Nenne bitte anhand des vorgegebenen Textes den Tag, an dem der Krieg um Südossetien endete.

■ **Vorgegebener Text**
- - - - - - -
Die US-Regierung warnt vor neuen militärischen Abenteuern, um die Beziehungen zu Rußland nicht zu gefährden

Von Knut Mellenthin *

Mit dem Beschuß der südossetischen Hauptstadt Tschinwali durch Artillerie und Raketenwerfer begann Georgien vor einem Jahr am 7. August kurz vor Mitternacht einen Krieg zur Rückeroberung der Republik, die 1991 ihre Unabhängigkeit erklärt hatte. In einer schnell einberufenen Sondersitzung des Sicherheitsrats der UNO scheiterte ein russischer Vorstoß, beide Seiten zur Einstellung der militärischen Konfrontation aufzurufen, am Veto der USA. Gleichzeitig blockierten US-amerikanische Regierungsstellen alle russischen Versuche, sich telefonisch über ein gemeinsames Krisenmanagement zu verständigen. In dieser Situation entschloß sich Rußland am 8. August vormittags zum militärischen Eingreifen, um den Südosseten, von denen über 90 Prozent russische Staatsbürger sind, bei der Abwehr der georgischen Aggression zu helfen. Der Krieg endete am 12. August mit einer schweren Niederlage der Angreifer.

Angriffsbefehl

Der von Präsident Michail Saakaschwili befohlene Überfall war seit dem Amtsantritt des Nationalisten im Januar 2004 vorhersehbar gewesen. Saakaschwili hatte die Rückeroberung der beiden abtrünnigen Republiken Südossetien und Abchasien von Anfang an als Hauptziel seiner Politik bezeichnet, das er noch während seiner ersten Amtszeit erreichen wollte. US-amerikanische Offiziere hatten schon im April 2002, zur Zeit des Präsidenten Eduard Schewardnadse, die Ausbildung der georgischen Streitkräfte übernommen, die sich in ihren Kriegen gegen die beiden Republiken Anfang der 90er Jahre als zwar verbrecherisch brutal, aber militärisch schwach gezeigt hatte.
- - - - - - -
■ **Datenblock**
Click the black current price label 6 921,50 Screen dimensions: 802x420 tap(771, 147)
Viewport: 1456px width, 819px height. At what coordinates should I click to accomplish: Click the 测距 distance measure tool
- - - - - - -
■ **Lösung**
Am 12. August.